Is that true? How does one know when one is lonely? I know it’s not the same feeling as solitude, which I cultivate. Solitude is necessary for the writing life, but it demands a high price. I lost great girlfriends because of this need for solitude. I don’t think I’m like that anymore. The old self was pretty vainglorious about this. I think I can find a balance if the opportunity ever presents itself again.
Milan Kundera wrote: “The past of each one of us can be just as easily arranged into the biography of a beloved statesmen as into a criminal.”

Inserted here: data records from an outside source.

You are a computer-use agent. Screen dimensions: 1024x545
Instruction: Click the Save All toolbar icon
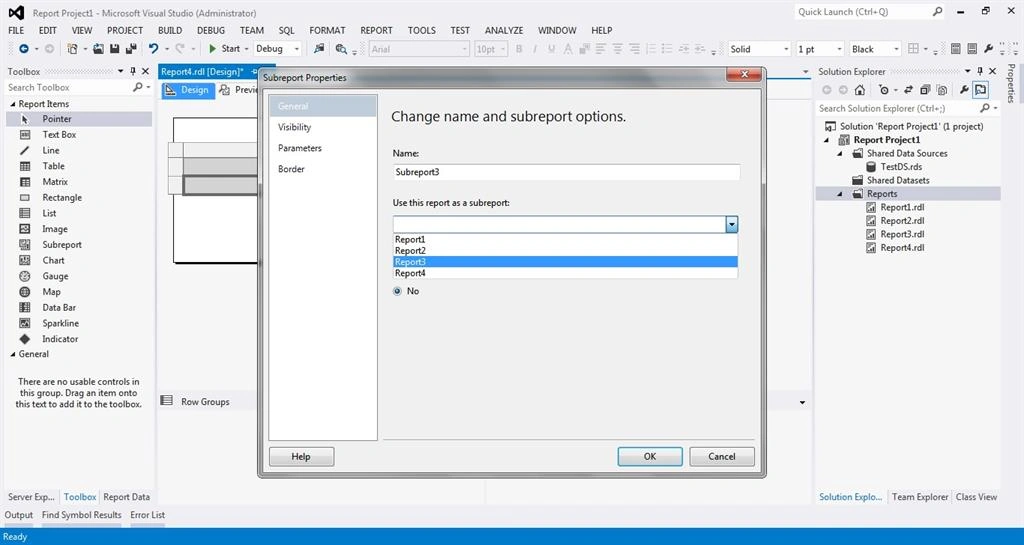click(x=131, y=48)
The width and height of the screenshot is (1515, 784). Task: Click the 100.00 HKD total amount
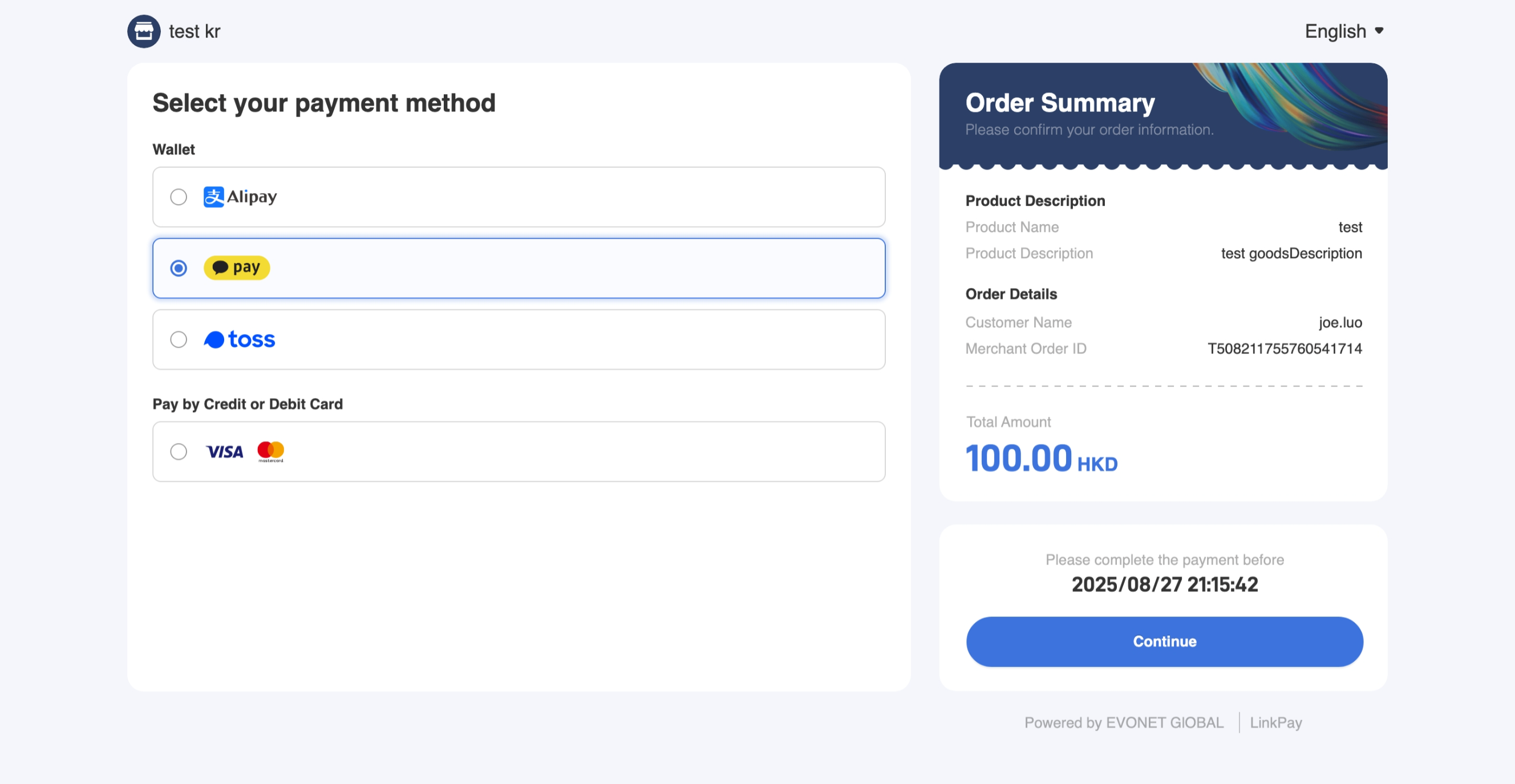point(1042,459)
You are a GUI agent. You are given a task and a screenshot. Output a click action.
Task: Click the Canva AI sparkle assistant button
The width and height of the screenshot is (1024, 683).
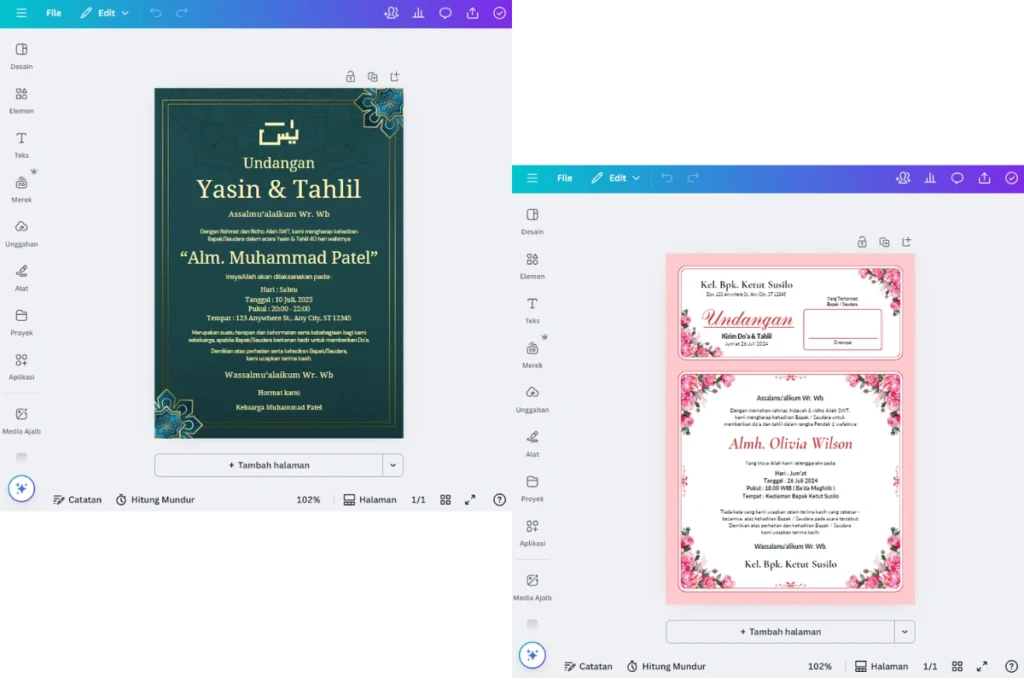tap(22, 488)
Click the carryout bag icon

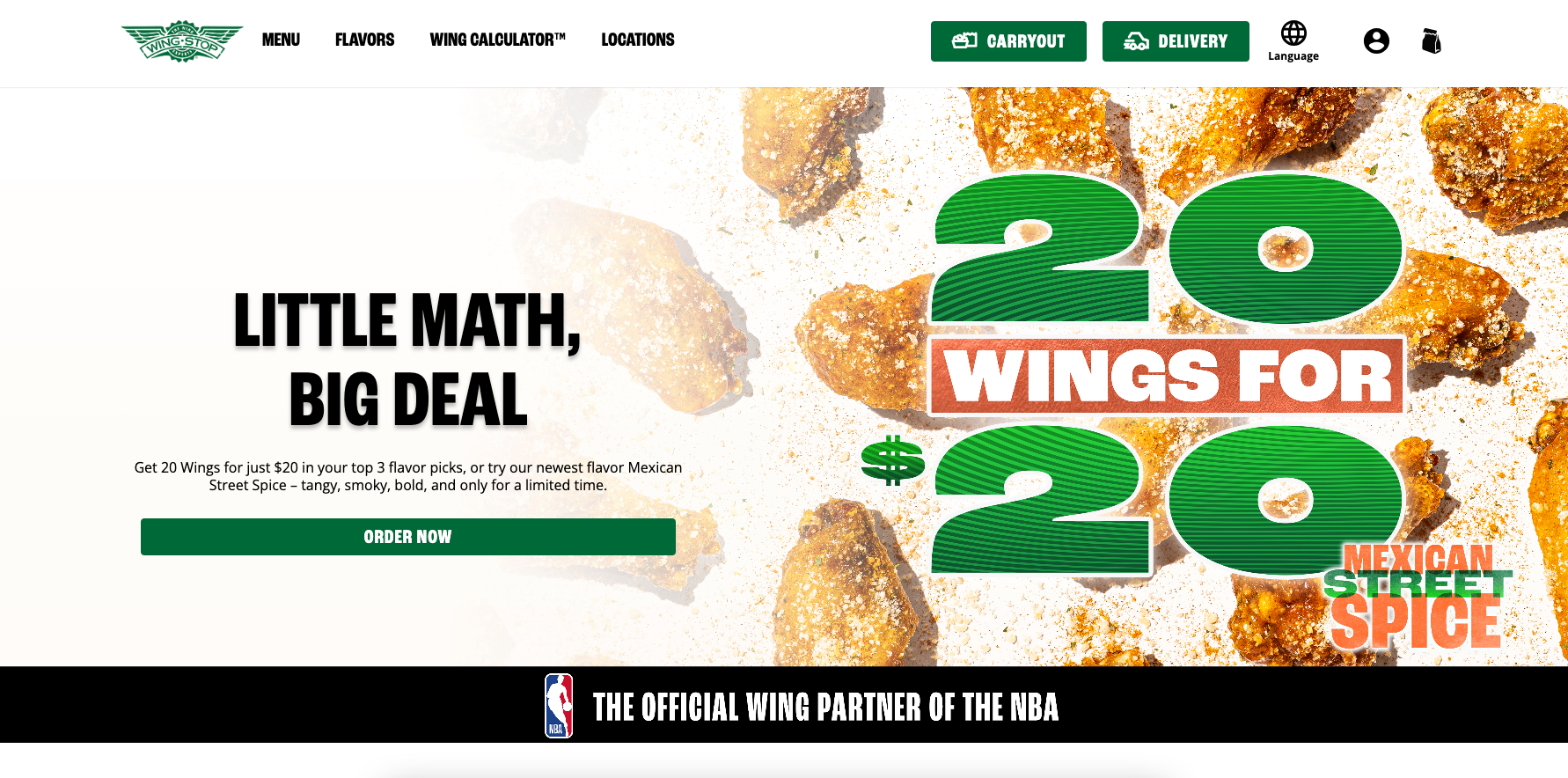964,40
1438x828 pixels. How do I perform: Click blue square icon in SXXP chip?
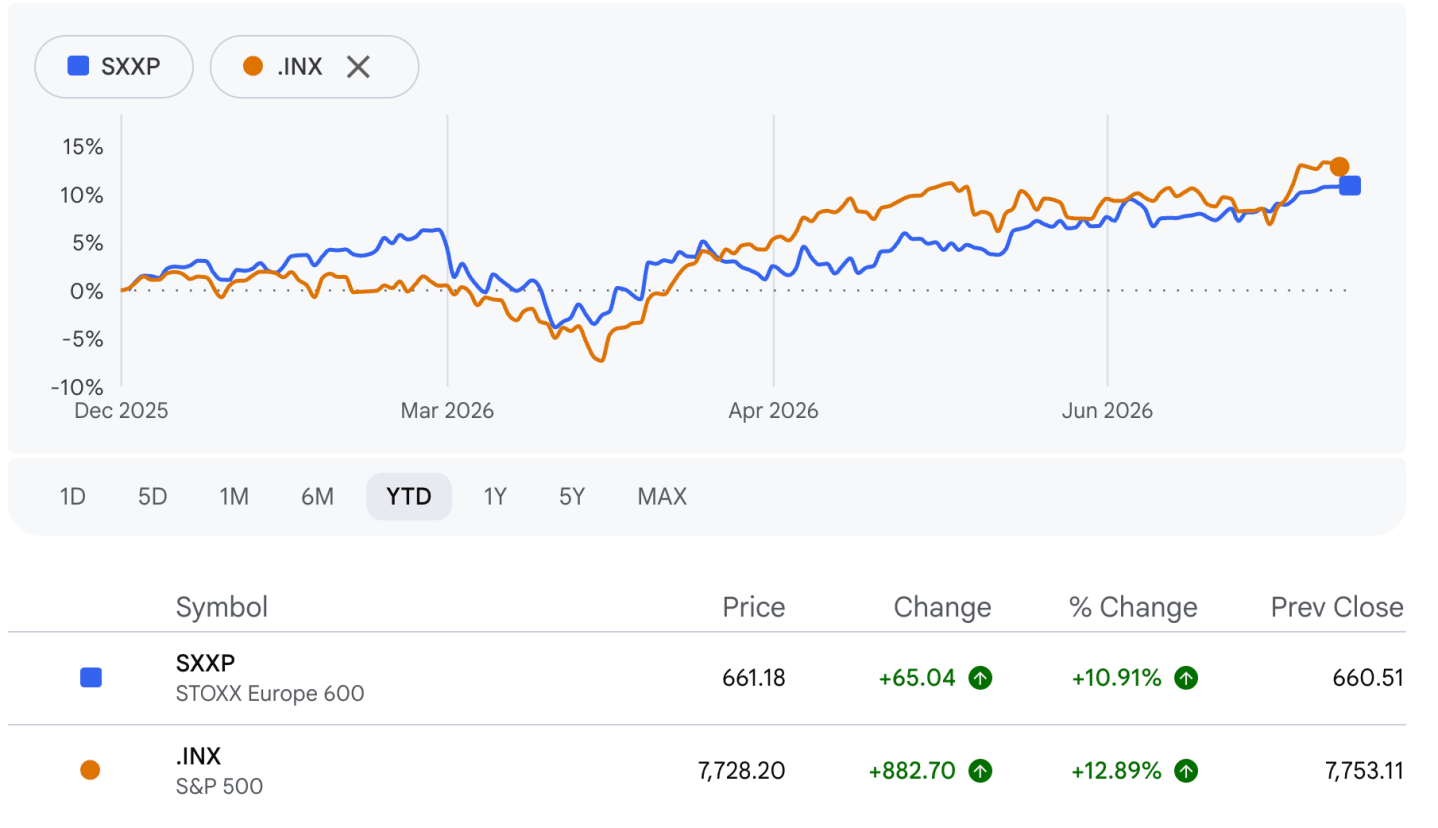78,67
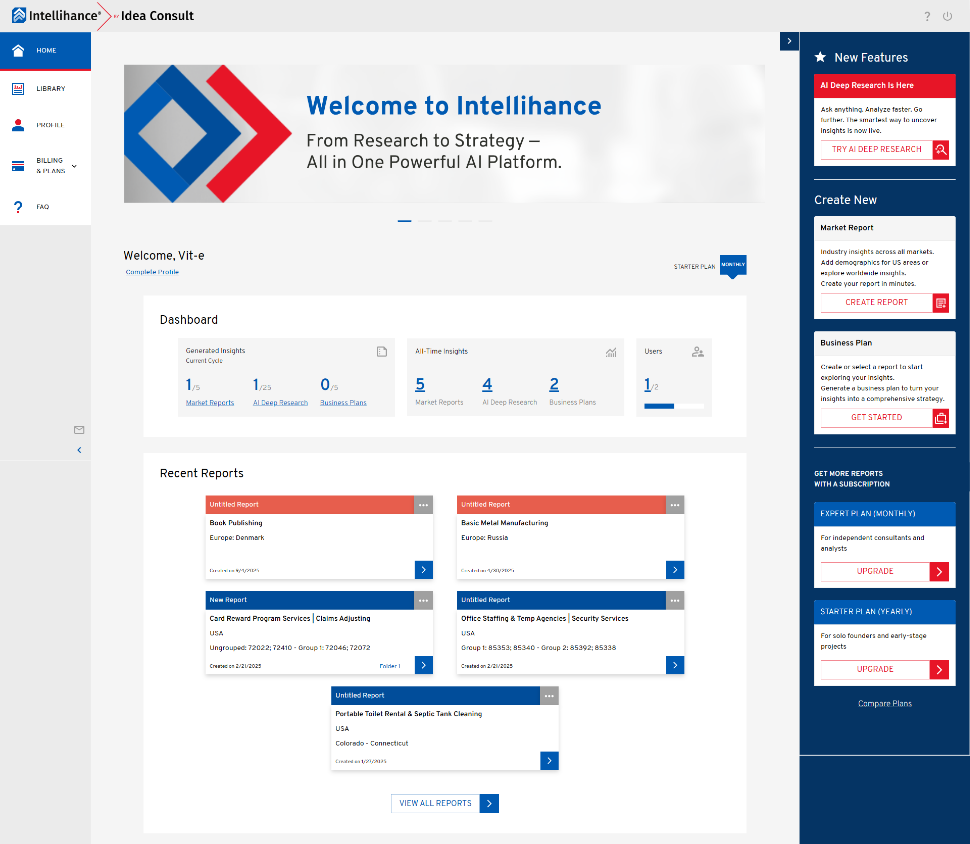This screenshot has height=844, width=970.
Task: Click the power logout icon
Action: (947, 16)
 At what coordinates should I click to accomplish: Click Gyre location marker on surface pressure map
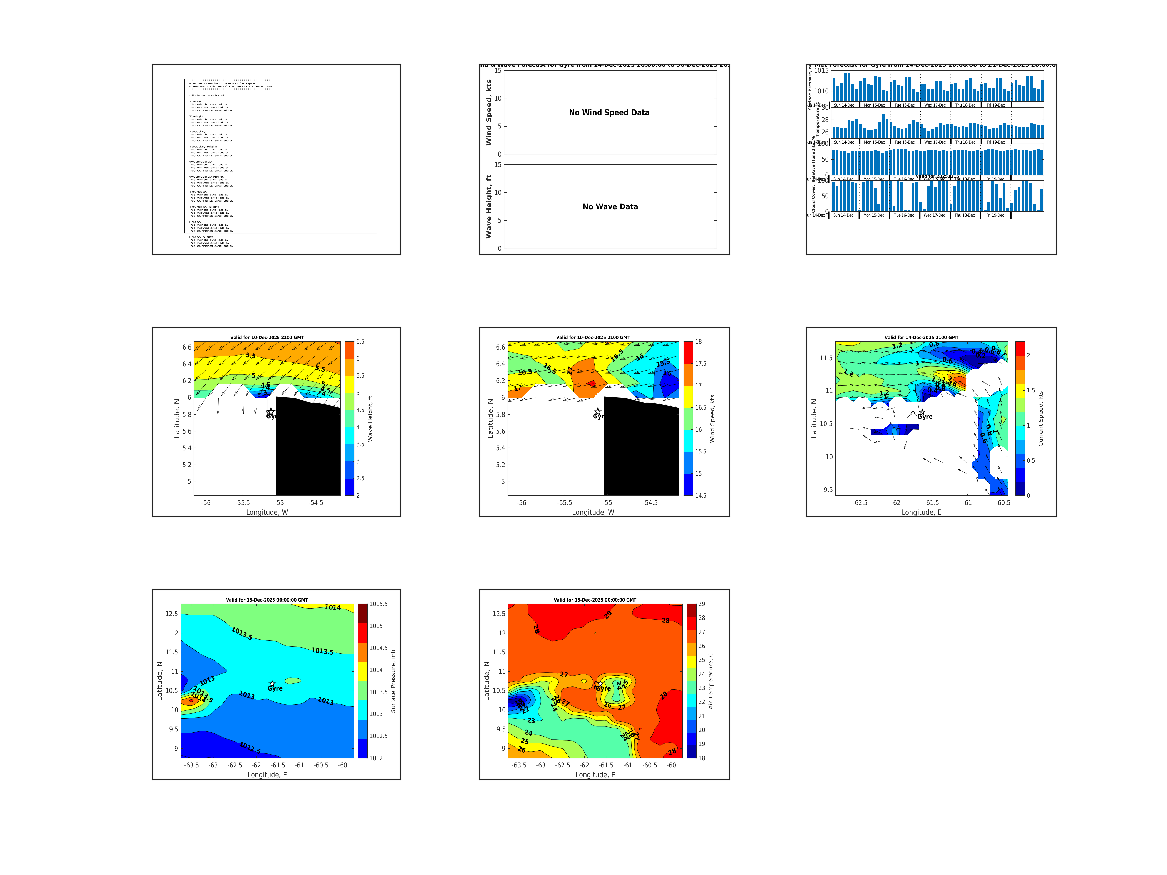pos(273,683)
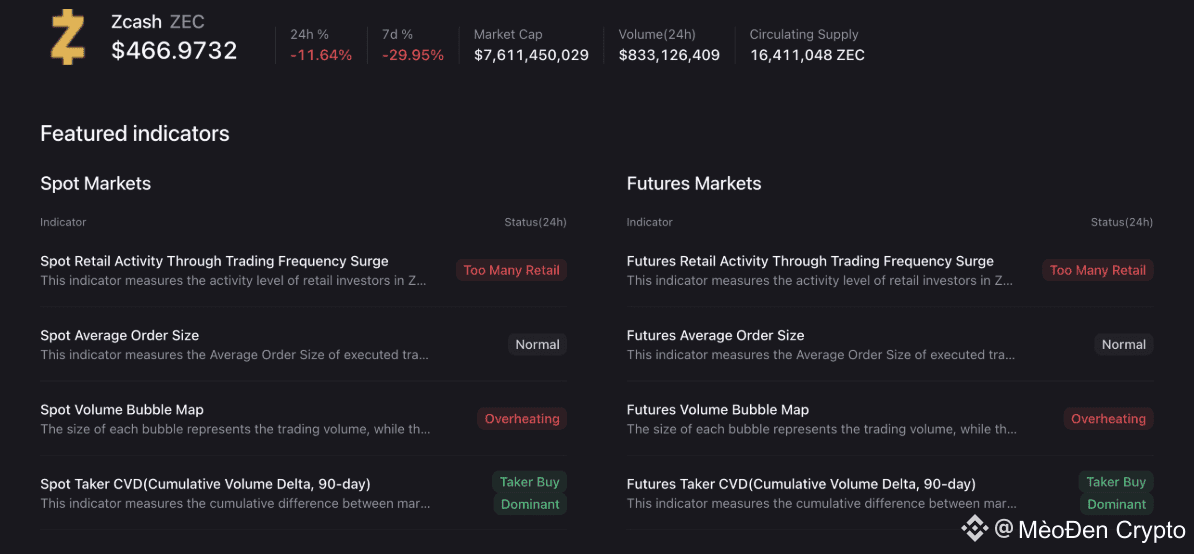Click the spot 'Overheating' status badge
Image resolution: width=1194 pixels, height=554 pixels.
click(x=522, y=419)
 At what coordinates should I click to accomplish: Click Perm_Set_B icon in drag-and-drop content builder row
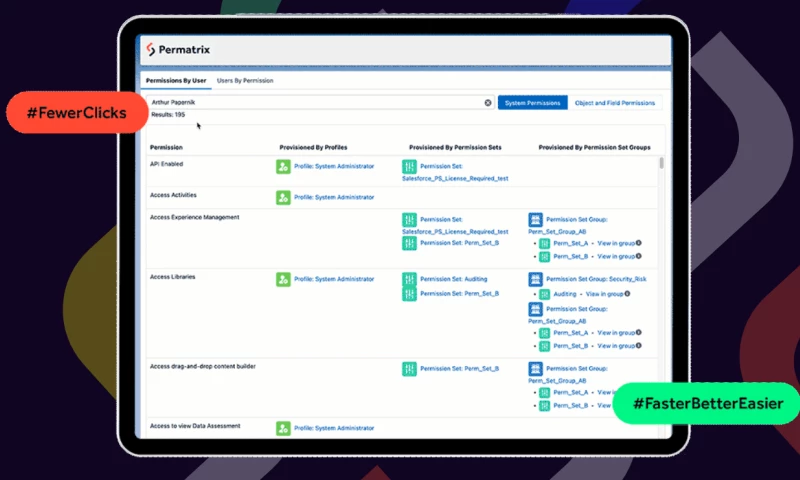pyautogui.click(x=409, y=369)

This might be the truest sentence I’ve read in the last ten years. It has always been true, but in the age of the Internet, it seems this “arranging” occurs much more frequently and almost instantaneously. I suppose the Internet allows a person to “arrange” one’s biography to read what the writer wants others to believe. What is real out there when it comes to truthful biography. I’ve been wrestling with that question for the past few years. I once knew someone who wanted to write my biography, and I was surely surprised by her desire, because my life hardly warrants it. But she insisted. I’ve lost contact with with this former great friend and confidante. The story of my life is certainly more interesting, considering what’s gone down.
My friend L and were walking along the South Jetty and we were talking about my personal extinction when she stopped,turned to me, and said: “I think this makes you so much more of an interesting person, to see what it did to you and what you did with it.”
I took a little step back from that quote. I hadn’t considered this perspective or seen this insight coming. But L provided it and it’s still percolating in my mind.